祖父の江戸小紋

家業が呉服屋なのは祖父・内田秀一 が江戸小紋の職人を生業としていた事が由来です。

祖父は山梨県に生まれ、17歳になる年に上京して、浅草・駒形の浅野茂十郎という職人弟子入りしたそうです。
この浅野茂十郎という職人は「鬼茂(おにも)」と言われるほど厳しい人間であった様で、暴力・暴言を浴びながらの過酷な修行だったと聞きます。
修行を終えて山梨に戻ってからも、江戸小紋の仕事が回ってくることが少なく手拭いを染めて糊口をしのいだといいます。
こうした不遇の時代を乗り越え、伝統工芸展に入選するなど頭角を現し、職人として認められるようになったそうです。
そうした中で山梨県としては初めて無形文化財に指定されました。
祖父は孫の私には比較的甘かったように感じますが端々には頑固さを感させましたが、こうした祖父の来歴が少なからず影響している様な気がします。

祖父が亡くなった時には幼かった事もあり、祖父との思い出という何か具体的なものがあった訳でもなく、飴玉をくれたとか、お酒を飲んだ時に色々と口うるさく言われたといった記憶があった程度です。
私も薄情なもので祖父が亡くなってから約16年の間は、父に何かを祖父の事を尋ねる事もなく過ごしました。
ですから私の中では「一寸口うるさいじいちゃん」という印象がとても強くあります。

2006年に祖父の回顧展を開催した際に、祖父の染めた江戸小紋が一堂に会しました。
その頃は家業に入って間もないため着物を見る目が無く、祖父の仕事を見ても「ふ~ん」と思う程度でした。
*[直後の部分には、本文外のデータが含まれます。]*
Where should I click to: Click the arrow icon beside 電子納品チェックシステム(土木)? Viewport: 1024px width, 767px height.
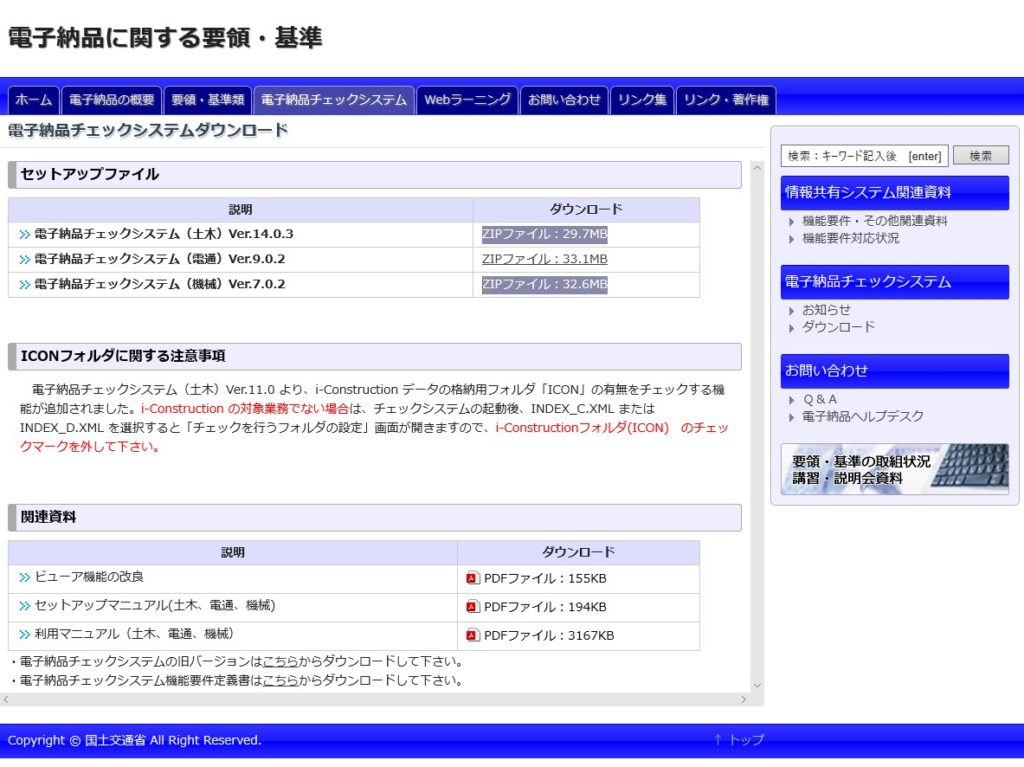tap(24, 234)
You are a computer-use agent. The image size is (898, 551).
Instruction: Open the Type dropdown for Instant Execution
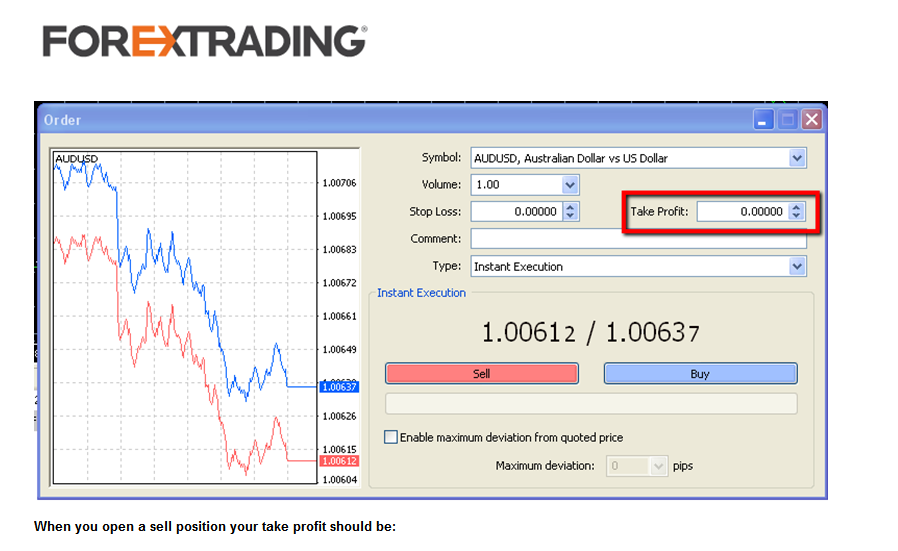[797, 267]
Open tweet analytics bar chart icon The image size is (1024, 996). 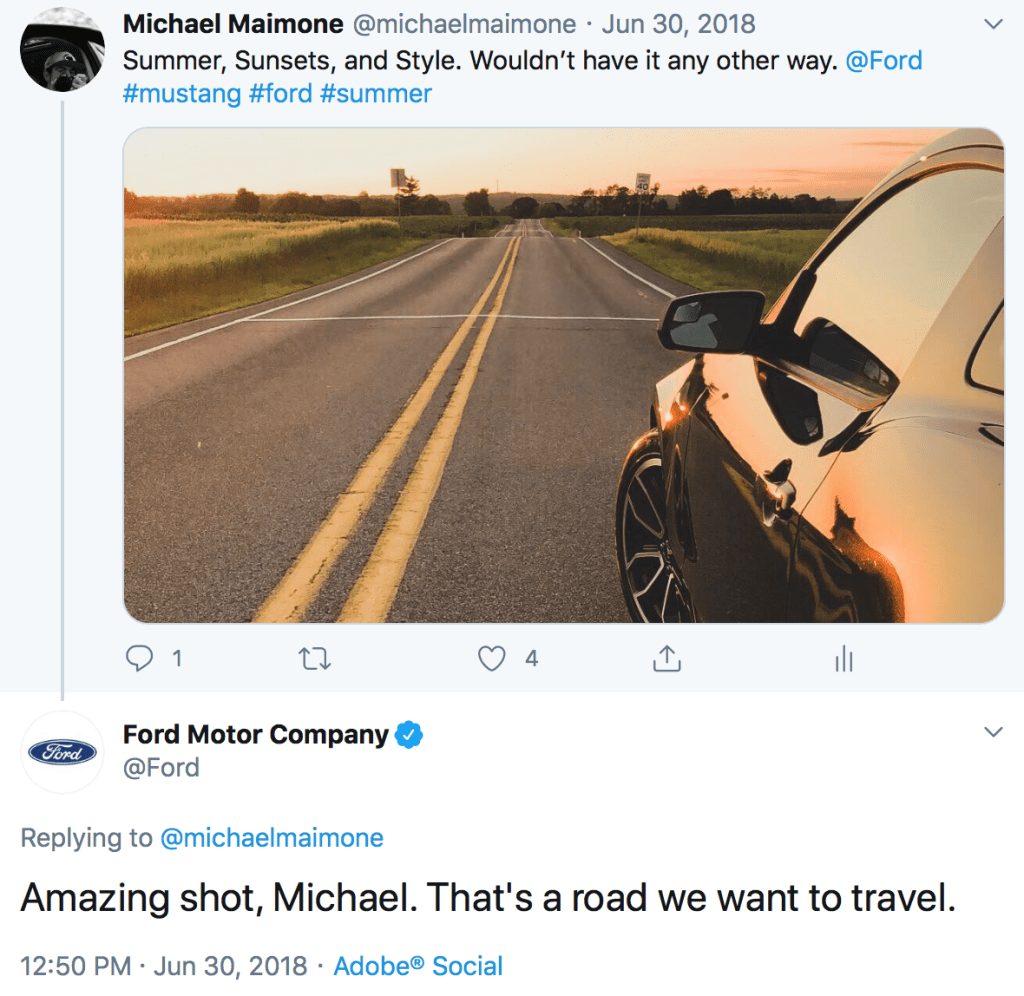(x=843, y=658)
祖父の仕事に初めて感心したのは2007年頃に改めて品物を見た時です。
一番初めに感じたのは柄付の精妙さでした。
江戸小紋は伊勢型紙を使って染めますが、その際に型が細かければ細かいほどに継ぎ目が難しくなります。
祖父の江戸小紋を見ると極めて細かい縞でも継ぎ目が殆ど解りません。

それから数年が経って今感じている事は色使いの精妙さです。
何気ない色が実はこの色とは断言しきれない様な奥行きのあるを持っています。

今でも記憶の中では「一寸口うるさいじいちゃん」ですが、江戸小紋を見ると「結構腕の良い職人」だと思います。